The Age of the Customer

The Age of the Customer

Last month I attended Responsys Interact, an Oracle Marketing Cloud conference in San Francisco. I went under the guise of an Oracle Partner (check out our new Eloqua integration) and an Oracle customer (Brightcove is a long-time Eloqua & Oracle customer). But I also went as a marketer, and was pretty excited to catch a glimpse of the religion the Oracle Marketing Cloud is preaching.

Throughout the keynotes, breakout sessions, and casual conversations with sponsors on the exhibition floor, today's digital disruption was the topic of discussion everywhere. A myriad of themes and threads culminated during a keynote delivered by Shar VanBoskirk, VP and Principal Analyst at Forrester Analyst. In describing the changes that marketing is undergoing today, she looked back at the evolution of marketing over the last 100 years.

The 1900s were the Age of Manufacturing, when brands like Ford, Boeing, and GE were king. After WWII the Age of Distribution arose, with companies like Toyota, P&G, and UPS taking the titles for most innovative brands and highest revenues achieved. With the introduction and maturation of technology, the 1990s began the Age of Information, with companies like Google, Amazon, Comcast, and CapitalOne winning huge market share by building out vast databases of information about products and services, and then making that information available at the touch of a button. But the 2010s now bring us to the Age of the Customer, where the customer and a firm's relationship with the customer is king. Brands like Macys, Salesforce.com, USAA, and Amazon are integrating knowledge of their customers into every communication they send, every phone call their sales teams make, and every asset their marketing teams produce. A maniacal focus on personas is followed by personalized information and action, and the result is that the biggest brands in the world are able to communicate in unprecedented ways with their customers and prospects.

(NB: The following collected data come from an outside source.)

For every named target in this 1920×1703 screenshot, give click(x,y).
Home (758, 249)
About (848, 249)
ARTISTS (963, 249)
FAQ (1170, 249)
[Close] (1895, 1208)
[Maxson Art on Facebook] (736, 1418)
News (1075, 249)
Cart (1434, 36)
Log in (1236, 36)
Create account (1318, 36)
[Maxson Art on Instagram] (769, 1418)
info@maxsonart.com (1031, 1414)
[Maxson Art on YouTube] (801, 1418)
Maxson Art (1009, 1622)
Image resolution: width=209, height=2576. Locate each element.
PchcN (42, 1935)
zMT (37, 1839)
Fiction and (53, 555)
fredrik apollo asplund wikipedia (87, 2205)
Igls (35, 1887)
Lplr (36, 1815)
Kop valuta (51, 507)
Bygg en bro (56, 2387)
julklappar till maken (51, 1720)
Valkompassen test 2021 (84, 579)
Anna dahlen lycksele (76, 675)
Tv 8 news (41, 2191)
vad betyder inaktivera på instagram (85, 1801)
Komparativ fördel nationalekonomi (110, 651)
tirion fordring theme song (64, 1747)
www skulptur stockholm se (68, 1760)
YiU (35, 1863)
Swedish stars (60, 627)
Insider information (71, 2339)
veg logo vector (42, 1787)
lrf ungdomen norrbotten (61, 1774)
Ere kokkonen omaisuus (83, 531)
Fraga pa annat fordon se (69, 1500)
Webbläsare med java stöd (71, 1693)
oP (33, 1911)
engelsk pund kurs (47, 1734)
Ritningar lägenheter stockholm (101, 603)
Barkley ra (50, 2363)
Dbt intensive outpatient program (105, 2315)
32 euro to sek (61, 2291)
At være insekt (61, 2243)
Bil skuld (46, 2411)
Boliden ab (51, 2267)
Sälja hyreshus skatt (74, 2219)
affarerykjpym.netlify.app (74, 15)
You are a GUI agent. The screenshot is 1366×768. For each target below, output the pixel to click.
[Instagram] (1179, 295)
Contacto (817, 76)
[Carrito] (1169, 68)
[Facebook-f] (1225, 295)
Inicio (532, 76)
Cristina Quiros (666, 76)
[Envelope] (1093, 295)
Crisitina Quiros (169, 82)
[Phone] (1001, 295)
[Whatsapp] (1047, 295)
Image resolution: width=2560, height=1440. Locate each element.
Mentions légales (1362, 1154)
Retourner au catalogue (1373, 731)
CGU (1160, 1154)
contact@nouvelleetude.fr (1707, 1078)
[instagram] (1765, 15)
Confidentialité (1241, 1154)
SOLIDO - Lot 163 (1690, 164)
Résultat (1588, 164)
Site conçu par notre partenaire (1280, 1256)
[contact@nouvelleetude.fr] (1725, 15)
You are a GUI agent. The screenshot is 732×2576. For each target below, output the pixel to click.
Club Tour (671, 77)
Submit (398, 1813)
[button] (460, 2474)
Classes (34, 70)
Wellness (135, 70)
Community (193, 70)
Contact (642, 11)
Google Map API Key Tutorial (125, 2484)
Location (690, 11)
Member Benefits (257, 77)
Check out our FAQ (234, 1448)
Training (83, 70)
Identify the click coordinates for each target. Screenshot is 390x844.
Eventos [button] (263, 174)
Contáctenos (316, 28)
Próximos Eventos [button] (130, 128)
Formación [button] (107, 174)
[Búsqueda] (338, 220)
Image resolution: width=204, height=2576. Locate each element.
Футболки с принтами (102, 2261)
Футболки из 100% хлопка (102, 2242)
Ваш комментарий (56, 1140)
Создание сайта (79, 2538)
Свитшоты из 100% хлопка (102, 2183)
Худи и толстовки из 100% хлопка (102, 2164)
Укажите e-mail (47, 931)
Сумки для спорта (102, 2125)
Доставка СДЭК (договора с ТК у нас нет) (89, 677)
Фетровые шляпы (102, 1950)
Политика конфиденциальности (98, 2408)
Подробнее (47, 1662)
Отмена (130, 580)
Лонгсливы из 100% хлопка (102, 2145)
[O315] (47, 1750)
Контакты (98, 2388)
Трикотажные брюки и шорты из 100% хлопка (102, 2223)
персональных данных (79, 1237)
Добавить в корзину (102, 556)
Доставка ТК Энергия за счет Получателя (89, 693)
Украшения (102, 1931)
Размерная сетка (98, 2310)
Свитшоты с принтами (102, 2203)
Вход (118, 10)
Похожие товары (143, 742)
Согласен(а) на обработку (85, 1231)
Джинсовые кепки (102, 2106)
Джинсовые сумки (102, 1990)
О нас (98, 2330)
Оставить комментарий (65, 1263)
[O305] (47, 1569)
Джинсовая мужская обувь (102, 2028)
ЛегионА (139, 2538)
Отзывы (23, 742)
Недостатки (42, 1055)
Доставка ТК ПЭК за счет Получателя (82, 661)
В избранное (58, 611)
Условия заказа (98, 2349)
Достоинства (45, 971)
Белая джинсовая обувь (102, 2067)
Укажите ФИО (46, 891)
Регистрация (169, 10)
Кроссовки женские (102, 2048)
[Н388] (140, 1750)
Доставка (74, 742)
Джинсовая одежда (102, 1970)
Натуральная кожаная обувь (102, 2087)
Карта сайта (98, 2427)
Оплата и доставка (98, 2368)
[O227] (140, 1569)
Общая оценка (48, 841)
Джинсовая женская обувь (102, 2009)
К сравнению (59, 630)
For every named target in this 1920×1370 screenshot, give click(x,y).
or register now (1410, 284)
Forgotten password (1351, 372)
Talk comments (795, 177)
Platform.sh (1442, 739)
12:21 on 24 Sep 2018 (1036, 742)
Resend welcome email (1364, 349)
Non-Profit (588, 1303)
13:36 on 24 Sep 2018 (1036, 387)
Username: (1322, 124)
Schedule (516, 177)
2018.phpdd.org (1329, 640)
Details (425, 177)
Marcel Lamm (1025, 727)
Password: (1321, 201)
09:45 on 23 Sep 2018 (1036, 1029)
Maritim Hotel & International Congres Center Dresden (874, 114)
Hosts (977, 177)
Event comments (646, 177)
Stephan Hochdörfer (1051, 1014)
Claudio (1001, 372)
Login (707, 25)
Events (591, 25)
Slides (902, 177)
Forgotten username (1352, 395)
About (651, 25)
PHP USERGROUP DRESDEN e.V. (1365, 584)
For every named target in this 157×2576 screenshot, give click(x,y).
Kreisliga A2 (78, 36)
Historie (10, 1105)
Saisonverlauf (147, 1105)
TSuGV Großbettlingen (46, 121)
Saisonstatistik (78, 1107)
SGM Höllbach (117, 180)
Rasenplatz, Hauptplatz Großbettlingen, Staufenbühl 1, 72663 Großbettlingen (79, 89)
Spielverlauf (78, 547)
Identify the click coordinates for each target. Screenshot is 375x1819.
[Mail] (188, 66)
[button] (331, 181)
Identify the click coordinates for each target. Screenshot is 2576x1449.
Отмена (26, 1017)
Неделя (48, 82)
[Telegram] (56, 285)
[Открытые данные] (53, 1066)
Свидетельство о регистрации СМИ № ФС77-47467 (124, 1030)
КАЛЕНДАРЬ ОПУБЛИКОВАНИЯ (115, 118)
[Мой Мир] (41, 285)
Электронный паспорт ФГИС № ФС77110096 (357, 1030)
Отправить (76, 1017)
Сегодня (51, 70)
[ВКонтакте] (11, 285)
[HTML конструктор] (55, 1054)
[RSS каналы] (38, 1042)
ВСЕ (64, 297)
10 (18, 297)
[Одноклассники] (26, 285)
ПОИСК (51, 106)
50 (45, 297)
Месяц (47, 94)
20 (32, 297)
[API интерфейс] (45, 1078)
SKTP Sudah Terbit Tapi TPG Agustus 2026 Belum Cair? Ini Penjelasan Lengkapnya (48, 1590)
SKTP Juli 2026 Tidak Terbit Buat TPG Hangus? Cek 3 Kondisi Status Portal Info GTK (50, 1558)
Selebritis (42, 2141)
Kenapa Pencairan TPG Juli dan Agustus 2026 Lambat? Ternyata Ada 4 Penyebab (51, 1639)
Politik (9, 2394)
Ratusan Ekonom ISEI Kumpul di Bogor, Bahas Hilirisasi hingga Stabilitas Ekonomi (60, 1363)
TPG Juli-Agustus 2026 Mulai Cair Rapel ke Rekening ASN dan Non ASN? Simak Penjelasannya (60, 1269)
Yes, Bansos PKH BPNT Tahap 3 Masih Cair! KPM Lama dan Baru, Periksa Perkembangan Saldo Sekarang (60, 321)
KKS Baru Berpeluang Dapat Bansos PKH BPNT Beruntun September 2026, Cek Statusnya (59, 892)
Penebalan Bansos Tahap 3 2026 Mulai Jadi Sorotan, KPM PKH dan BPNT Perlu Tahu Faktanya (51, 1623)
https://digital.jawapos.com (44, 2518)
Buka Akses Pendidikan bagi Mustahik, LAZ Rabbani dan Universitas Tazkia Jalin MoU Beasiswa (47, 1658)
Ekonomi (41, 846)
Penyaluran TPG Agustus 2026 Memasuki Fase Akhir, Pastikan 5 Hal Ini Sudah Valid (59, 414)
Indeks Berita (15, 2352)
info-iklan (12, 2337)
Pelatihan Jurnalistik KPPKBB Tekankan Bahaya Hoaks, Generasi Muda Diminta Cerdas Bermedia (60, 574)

Marketing today, therefore, is about building valuable interactions with our customers. We can't focus on siloed tasks around brand awareness, demand generation campaigns, or media buys. Instead, the challenge for today's marketer is to build meaningful content that can be served, consumed, and is relevant throughout the customer life cycle. The Brightcove Video Marketing Suite gives marketers the tools to begin achieving these goals with video, the most compelling content type.